Objective – Print the entries below exactly as they appear, from the line with "Task: Select the March bar in chart" to the line with "click(29, 45)", both included.

Provided data –
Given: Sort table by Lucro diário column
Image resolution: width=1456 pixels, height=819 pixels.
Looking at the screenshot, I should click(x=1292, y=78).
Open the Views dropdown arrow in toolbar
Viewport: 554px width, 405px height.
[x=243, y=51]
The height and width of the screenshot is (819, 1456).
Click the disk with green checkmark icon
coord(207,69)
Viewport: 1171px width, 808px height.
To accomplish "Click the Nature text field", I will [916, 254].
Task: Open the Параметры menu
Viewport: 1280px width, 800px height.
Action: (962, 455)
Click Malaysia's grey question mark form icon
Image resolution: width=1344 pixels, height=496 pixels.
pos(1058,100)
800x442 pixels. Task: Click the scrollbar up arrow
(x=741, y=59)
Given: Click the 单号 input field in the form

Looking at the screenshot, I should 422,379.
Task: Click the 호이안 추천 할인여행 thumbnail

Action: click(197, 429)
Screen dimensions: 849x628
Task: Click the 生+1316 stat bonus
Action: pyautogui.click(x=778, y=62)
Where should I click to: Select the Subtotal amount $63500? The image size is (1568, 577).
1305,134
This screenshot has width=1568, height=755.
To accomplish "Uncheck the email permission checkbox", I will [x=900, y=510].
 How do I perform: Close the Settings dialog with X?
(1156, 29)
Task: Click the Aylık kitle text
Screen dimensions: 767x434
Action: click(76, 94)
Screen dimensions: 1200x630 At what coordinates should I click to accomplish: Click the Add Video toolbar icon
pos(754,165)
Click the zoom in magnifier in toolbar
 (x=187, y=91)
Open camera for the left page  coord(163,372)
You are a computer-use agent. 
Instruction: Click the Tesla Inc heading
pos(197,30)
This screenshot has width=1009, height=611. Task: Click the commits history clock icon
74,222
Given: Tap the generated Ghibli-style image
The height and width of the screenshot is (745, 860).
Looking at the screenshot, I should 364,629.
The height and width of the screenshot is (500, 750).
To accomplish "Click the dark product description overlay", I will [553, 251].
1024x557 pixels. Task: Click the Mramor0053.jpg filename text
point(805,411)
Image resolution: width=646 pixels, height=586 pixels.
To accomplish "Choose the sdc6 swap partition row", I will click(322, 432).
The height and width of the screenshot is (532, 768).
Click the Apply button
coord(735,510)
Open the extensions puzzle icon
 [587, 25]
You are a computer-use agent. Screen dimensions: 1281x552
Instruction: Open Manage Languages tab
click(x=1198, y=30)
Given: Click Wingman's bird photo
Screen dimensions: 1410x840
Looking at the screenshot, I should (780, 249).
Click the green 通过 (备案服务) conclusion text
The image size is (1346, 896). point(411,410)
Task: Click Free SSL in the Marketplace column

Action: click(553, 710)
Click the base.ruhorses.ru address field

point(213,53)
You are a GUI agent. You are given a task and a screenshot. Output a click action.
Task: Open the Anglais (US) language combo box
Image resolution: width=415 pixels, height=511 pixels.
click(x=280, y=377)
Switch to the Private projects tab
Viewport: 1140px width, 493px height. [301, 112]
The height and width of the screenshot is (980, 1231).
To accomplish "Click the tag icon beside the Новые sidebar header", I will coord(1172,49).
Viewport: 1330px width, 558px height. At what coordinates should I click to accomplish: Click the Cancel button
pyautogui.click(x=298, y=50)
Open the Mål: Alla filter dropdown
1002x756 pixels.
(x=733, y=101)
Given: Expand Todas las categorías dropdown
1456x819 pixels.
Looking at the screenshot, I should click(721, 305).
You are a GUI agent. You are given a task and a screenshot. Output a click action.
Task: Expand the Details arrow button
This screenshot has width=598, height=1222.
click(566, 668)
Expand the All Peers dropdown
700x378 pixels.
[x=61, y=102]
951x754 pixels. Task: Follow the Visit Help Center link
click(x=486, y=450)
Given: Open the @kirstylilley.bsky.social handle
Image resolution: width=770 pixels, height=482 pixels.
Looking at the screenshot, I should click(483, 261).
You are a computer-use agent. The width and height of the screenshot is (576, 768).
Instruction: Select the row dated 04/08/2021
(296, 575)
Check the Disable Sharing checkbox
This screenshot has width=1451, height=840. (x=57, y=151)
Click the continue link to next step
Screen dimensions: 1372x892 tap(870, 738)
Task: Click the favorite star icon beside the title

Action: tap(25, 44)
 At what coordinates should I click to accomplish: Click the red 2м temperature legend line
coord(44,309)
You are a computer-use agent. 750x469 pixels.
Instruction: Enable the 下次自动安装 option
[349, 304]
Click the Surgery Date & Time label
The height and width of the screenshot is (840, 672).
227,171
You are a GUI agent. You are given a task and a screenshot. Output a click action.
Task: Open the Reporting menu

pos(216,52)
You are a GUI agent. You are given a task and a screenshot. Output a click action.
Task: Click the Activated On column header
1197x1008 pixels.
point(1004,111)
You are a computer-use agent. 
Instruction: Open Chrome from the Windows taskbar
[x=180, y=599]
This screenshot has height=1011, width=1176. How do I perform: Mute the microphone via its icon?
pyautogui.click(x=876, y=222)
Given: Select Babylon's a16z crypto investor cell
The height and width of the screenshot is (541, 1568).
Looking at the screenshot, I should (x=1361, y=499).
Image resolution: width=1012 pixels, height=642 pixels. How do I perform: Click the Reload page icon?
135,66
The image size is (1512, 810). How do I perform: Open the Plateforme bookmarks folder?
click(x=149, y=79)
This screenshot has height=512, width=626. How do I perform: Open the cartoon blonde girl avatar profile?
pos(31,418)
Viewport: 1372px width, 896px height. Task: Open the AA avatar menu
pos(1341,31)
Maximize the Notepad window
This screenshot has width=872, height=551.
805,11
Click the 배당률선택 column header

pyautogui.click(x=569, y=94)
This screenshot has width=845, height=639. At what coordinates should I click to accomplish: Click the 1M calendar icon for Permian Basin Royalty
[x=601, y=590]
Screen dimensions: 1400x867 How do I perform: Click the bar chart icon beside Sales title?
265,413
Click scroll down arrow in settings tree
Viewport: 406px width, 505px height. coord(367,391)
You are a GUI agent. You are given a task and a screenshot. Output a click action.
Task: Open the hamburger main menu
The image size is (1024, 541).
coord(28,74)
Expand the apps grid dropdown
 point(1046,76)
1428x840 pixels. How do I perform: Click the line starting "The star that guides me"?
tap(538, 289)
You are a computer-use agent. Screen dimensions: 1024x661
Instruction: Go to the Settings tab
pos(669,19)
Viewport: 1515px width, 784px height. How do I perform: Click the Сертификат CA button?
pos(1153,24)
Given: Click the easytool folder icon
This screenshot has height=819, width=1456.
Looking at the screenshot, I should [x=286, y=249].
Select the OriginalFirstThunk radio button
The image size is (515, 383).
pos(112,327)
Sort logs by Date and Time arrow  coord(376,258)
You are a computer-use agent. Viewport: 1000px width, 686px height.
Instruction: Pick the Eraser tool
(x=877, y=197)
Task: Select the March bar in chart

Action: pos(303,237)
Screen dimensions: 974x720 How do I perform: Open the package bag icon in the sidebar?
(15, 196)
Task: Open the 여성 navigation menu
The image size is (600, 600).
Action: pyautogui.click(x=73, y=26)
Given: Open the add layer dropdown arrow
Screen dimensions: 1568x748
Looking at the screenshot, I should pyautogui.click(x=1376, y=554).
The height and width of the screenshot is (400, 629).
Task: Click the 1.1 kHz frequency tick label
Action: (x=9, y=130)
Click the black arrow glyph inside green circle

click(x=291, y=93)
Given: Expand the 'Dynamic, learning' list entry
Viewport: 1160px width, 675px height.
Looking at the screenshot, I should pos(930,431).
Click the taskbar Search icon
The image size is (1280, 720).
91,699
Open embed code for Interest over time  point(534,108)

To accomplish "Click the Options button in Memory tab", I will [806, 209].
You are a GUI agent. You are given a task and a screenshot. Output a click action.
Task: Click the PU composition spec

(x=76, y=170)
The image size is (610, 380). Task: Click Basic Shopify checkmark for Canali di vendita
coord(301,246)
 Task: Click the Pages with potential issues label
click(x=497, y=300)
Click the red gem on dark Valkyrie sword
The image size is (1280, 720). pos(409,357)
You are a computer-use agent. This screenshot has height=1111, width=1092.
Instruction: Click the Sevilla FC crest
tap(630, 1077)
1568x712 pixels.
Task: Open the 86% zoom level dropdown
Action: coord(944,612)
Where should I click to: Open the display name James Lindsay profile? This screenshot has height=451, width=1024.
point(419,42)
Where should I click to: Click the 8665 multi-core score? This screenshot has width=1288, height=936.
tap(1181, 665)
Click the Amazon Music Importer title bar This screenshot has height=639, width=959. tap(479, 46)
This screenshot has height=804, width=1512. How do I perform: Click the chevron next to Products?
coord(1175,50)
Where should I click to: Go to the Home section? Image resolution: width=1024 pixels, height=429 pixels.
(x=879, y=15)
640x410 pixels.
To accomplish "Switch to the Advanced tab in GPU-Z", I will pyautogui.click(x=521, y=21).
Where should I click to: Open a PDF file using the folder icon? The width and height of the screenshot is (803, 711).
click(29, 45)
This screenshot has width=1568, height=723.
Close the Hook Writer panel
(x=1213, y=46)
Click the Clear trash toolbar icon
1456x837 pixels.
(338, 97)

Task answer –
Task: Select the March bar in chart

Action: pos(303,237)
Screen dimensions: 974x720 How do I perform: Open the package bag icon in the sidebar?
(15, 196)
Task: Open the 여성 navigation menu
The image size is (600, 600).
Action: pyautogui.click(x=73, y=26)
Given: Open the add layer dropdown arrow
Screen dimensions: 1568x748
Looking at the screenshot, I should pyautogui.click(x=1376, y=554).
The height and width of the screenshot is (400, 629).
Task: Click the 1.1 kHz frequency tick label
Action: (x=9, y=130)
Click the black arrow glyph inside green circle

click(x=291, y=93)
Given: Expand the 'Dynamic, learning' list entry
Viewport: 1160px width, 675px height.
Looking at the screenshot, I should pos(930,431).
Click the taskbar Search icon
The image size is (1280, 720).
91,699
Open embed code for Interest over time  point(534,108)

To accomplish "Click the Options button in Memory tab", I will [806, 209].
You are a GUI agent. You are given a task and a screenshot. Output a click action.
Task: Click the PU composition spec

(x=76, y=170)
The image size is (610, 380). Task: Click Basic Shopify checkmark for Canali di vendita
coord(301,246)
 Task: Click the Pages with potential issues label
click(x=497, y=300)
Click the red gem on dark Valkyrie sword
The image size is (1280, 720). pos(409,357)
You are a computer-use agent. This screenshot has height=1111, width=1092.
Instruction: Click the Sevilla FC crest
tap(630, 1077)
1568x712 pixels.
Task: Open the 86% zoom level dropdown
Action: coord(944,612)
Where should I click to: Open the display name James Lindsay profile? This screenshot has height=451, width=1024.
point(419,42)
Where should I click to: Click the 8665 multi-core score? This screenshot has width=1288, height=936.
tap(1181, 665)
Click the Amazon Music Importer title bar This screenshot has height=639, width=959. tap(479, 46)
This screenshot has height=804, width=1512. How do I perform: Click the chevron next to Products?
coord(1175,50)
Where should I click to: Go to the Home section? Image resolution: width=1024 pixels, height=429 pixels.
(x=879, y=15)
640x410 pixels.
To accomplish "Switch to the Advanced tab in GPU-Z", I will pyautogui.click(x=521, y=21).
Where should I click to: Open a PDF file using the folder icon? The width and height of the screenshot is (803, 711).
click(29, 45)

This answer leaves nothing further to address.